© JUNGE FREIHEIT Verlag GmbH & Co. KG www.jungefreiheit.de 42/22 / 14. Oktober 2022

Milliardenschwere Anleihen-Rückkäufe bei Großbank Crédit Suisse
Auf Achterbahnfahrt
Thomas Kirchner

Eine schwere Rezession droht als Folge der Rußland-Sanktionen. Europäische Banken sind dabei besonders gefährdet. In den Negativschlagzeilen steht seit Wochen schon die 1856 gegründete Schweizerische Kreditanstalt, seit 1997 Crédit Suisse (CS) genannt. Die Rating-Agenturen stufen die Zürcher Großbank nur noch als BBB ein, die niedrigste Stufe für Schuldner mit guter Bonität. Entsprechend hoch sind die Finanzierungskosten. Der Aktienkurs hat seit 2018 80 Prozent verloren, seit dem Höchststand 2007 sogar 94 Prozent. Derivate zur Absicherung gegen einen Kreditausfall sprangen zeitweise auf eine jährliche Versicherungsprämie von 3,72 Prozent. Beim Schweizer Rivalen UBS stieg sie nur auf 1,26 Prozent. Bei der Pariser BNP oder der Amsterdamer ABN Amro sind es nur 0,9 Prozent.

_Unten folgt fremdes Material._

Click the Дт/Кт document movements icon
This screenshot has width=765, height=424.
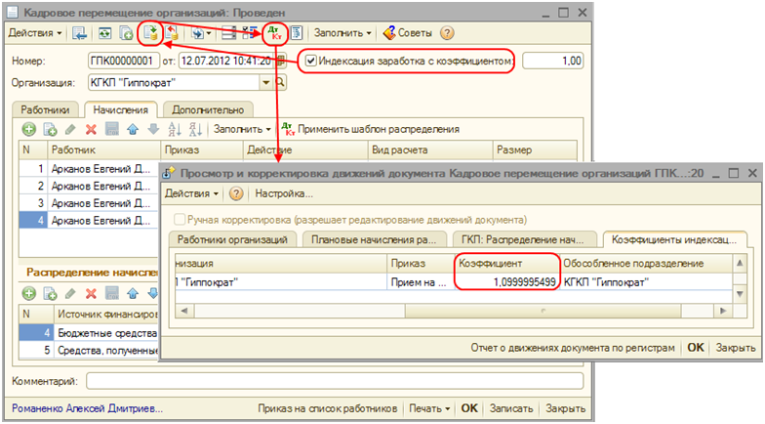pyautogui.click(x=275, y=33)
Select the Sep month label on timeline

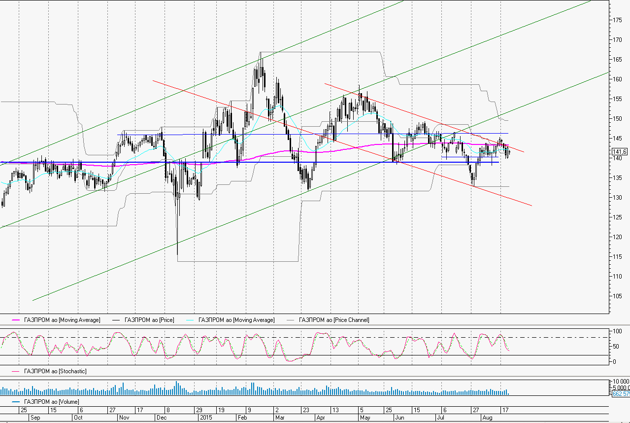35,418
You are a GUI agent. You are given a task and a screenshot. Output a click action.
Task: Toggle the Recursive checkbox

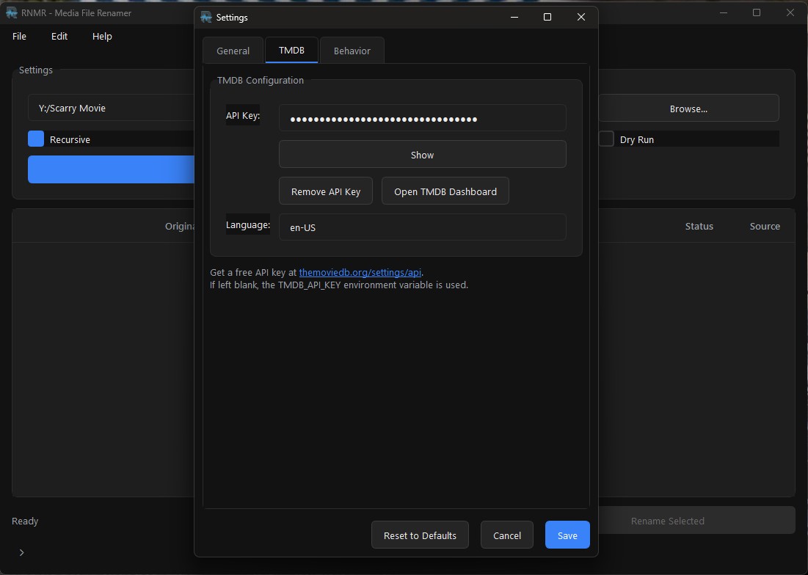36,139
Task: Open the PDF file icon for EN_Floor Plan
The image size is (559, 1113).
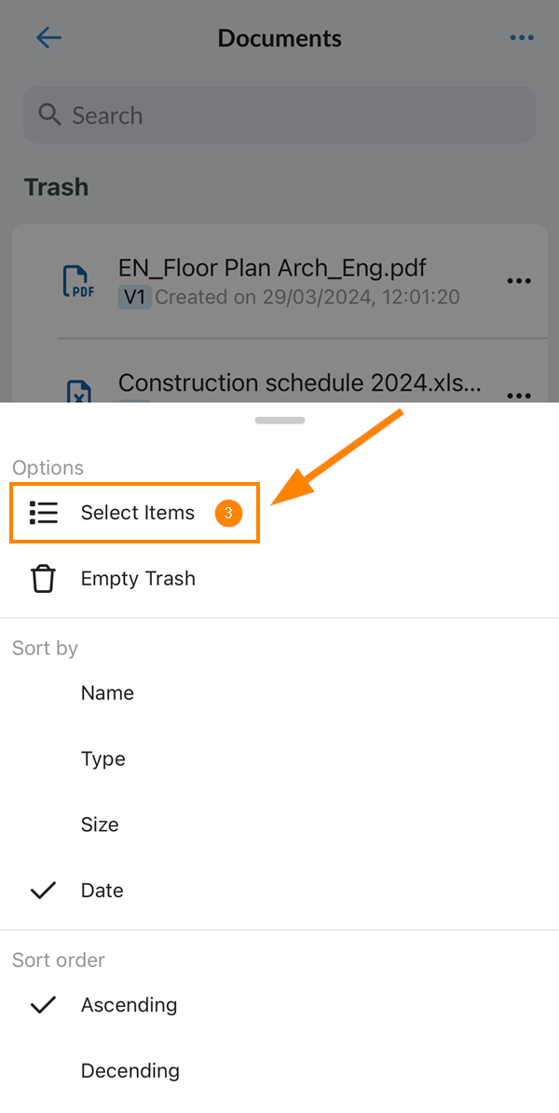Action: (79, 281)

Doch die CS steht besser da, als die mediale Stimmung ahnen läßt. Nach Verlusten von 4,4 Milliarden Franken durch den Zusammenbruch des New Yorker Hedgefonds Archegos von Sung Kook Hwang und bis zu 1,5 Milliarden durch die Factoringfirma Greensill schrumpfte das CS-Eigenkapital, die Eigenkapitalquoten sind aber mit 14 Prozent noch ausreichend. Verluste aus dem laufenden Geschäft könnten dies jedoch erodieren lassen. Verkäufe und Entlassungen sollen 1,5 Milliarden Franken einsparen, kündigte CS-Chef Ulrich Körner zunächst an. Die Reaktion der Märkte fiel aus wie bei dem britischen Haushalt von Premierministerin Liz Truss: die Aktie fiel, Kosten für Kreditversicherungen gingen durch die Decke. Analysten der Deutschen Bank schätzen, daß durch die CS-Restrukturierung ein Loch von vier Milliarden Franken droht. Erst als Körner den Rückkauf eigener Anleihen für drei Milliarden ankündigte, beruhigten sich die Anleger wieder: Die gefallene CS-Aktie legte um 23 Prozent zu.

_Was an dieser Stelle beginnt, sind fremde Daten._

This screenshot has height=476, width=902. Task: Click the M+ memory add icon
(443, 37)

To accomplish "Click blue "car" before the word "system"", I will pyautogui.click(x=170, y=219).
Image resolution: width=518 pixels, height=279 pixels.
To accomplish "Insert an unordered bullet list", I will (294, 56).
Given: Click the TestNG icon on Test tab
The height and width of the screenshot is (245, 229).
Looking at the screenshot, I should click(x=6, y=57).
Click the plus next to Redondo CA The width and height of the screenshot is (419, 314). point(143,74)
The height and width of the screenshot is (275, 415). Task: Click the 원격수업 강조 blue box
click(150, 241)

Der Verkauf der Investmentbank wäre eine radikale Kehrtwende, seit die CS mit dem Einstieg bei der New Yorker First Boston 1982 in die Weltliga aufstieg. Langfristig ein hochrentables Segment, derzeit produziert die Sparte jedoch weniger als halb soviel Gewinne wie das Filialgeschäft in der Schweiz, obwohl es 40 Prozent mehr Kapital beansprucht. Ob das wirklich Risiko reduziert, ist unklar, denn das Greensill-Problem lag im Bereich der Vermögensverwaltung, die nicht verkauft werden soll. Der Anstieg der Finanzierungskosten ist aber auch eine Folge der neuen Insolvenzregeln für Banken. Weil sich die Politik 2008 nicht traute, Banken in Insolvenzverfahren zu restrukturieren, mußten Anleger von Bankanleihen keine Verluste erleiden. Deshalb wurde mit dem sogenannten Bail-in festgelegt, daß im Fall einer Rettung Anleihen automatisch einen Kapitalschnitt erleiden, so wie es in einem Insolvenzverfahren ohnehin der Fall wäre.

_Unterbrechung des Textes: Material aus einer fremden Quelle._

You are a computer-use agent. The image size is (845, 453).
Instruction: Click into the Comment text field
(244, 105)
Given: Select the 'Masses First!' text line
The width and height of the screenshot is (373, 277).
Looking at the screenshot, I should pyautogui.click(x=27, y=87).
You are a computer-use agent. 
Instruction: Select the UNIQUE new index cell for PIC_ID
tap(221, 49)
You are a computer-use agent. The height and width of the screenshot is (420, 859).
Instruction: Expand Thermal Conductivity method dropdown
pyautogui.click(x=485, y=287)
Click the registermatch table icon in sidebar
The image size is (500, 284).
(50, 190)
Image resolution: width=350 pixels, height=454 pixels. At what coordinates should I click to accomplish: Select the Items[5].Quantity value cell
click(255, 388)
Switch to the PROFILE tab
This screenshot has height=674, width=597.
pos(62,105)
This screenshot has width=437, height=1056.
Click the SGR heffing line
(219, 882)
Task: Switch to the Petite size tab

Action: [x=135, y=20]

Das ändert aber nichts an der grundsätzlichen Dynamik: wenn Verluste drohen, bricht Panik aus. Entsprechend schwach notieren die betroffenen Anleihen. Kurswerte sind von 100 Prozent am Jahresanfang auf nur 60 gefallen, was Renditen von 13 Prozent ergibt – zumindest solange die Bank solvent bleibt. Doch Angst vor einer Wiederholung der Lehman-Panik von 2008 ist unberechtigt. Erstens hat die CS 19,4 Prozent Gesamtkapital, deutlich mehr als die 12,9 Prozent im Jahr 2007 vor der Finanzkrise. Zweitens hat die Schweizerische Nationalbank (SNB) trotz eines Rückgangs immer noch mehr Devisenreserven, als die CS-Bilanzsumme ausweist. Eine Bankenrettung wäre deshalb sogar komplett in Fremdwährung möglich.